Excerpted passage –
• • • • • • •
Upon choice of the age class determining the immunocompetence value IC(age) hence pA and pDC as well as the lymphocyte counts, the simulations depict the immune-virus competition eventually culminating in a successful, or not, virus-clearing response controlling its growth. Sometimes this control is not perfectly efficient. In those cases the result is a longer viral persistence possibly going much beyond the length of the observation period of 30 days (cf. Figure 4).
The sequence of events from viral infection leading to a full fledged immune response is detailed in the Appendix A. At each time step of the simulation C-IMMSIM dumps all variables allowing for a detailed analysis of the dynamics. A full output example of a simulation is reported and described in the Appendix D.
3 Modeling a representative cohort of infected individuals
We have simulated a large number of infections by varying the parameters identifying both the viral characteristics and the individual immunological competences. The seven age classes considered were 0-9, 10-39, 40-49, 50-59, 60-69, 70-79 and 80+. As already mentioned, the age class determines the immunocompetence parameter IC which, in turn, sets pM and pDC as well as the lymphocytes counts in the in-silico individual, we can characterize each simulation by the set of parameters (IC(ages), V0, pA). Moreover, due to the stochasticity of the model depending on the random number realisations, each simulation corresponds to a different trajectory in the space of the variables. It follows that each simulation coincides with an in-silico patient with variable immunological characteristics (IC) and, at the same time, infected by a slightly different viral burden (V0 and pA).
• • • • • • •
[Dataset entries]
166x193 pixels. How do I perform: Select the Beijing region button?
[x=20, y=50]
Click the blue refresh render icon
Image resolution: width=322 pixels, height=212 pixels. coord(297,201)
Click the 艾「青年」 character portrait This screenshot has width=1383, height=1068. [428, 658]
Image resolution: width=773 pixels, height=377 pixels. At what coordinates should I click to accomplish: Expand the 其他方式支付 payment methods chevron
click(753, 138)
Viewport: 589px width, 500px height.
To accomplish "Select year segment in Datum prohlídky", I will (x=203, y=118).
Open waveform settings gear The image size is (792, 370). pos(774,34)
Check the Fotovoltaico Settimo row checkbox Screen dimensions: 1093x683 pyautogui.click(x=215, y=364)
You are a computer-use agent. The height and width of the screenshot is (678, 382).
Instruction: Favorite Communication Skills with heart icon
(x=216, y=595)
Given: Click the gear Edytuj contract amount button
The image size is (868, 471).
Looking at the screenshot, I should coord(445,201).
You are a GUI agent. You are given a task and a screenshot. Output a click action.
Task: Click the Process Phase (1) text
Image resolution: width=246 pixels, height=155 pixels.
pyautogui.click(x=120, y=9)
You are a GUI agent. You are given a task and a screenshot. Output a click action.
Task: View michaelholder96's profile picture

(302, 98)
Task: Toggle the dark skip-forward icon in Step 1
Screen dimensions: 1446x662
• • • • • • •
Problem set –
1. Answer these questions using the excerpted passage:
(a) How long is the observation period?
(b) Which appendix reports and describes a full output example of a simulation?
(c) How many age classes were considered, and which is the oldest?
2. Quote the excerpted passage starting at "Upon choice of" and ending at "(cf. Figure 4).".
3. Summarize the excerpted passage in two sentences.

Answers for the exercise –
1.
(a) 30 days
(b) Appendix D
(c) Seven; 80+

2.
Upon choice of the age class determining the immunocompetence value IC(age) hence pA and pDC as well as the lymphocyte counts, the simulations depict the immune-virus competition eventually culminating in a successful, or not, virus-clearing response controlling its growth. Sometimes this control is not perfectly efficient. In those cases the result is a longer viral persistence possibly going much beyond the length of the observation period of 30 days (cf. Figure 4).

3. The C-IMMSIM simulations depict the competition between the immune system and the virus, which may end in successful viral clearance or, when control is imperfect, in viral persistence that can last well beyond the 30-day observation period. Many infections were simulated across seven age classes by varying viral characteristics and individual immunological competences, so that each stochastic simulation corresponds to an in-silico patient with variable immunological characteristics and a slightly different viral burden.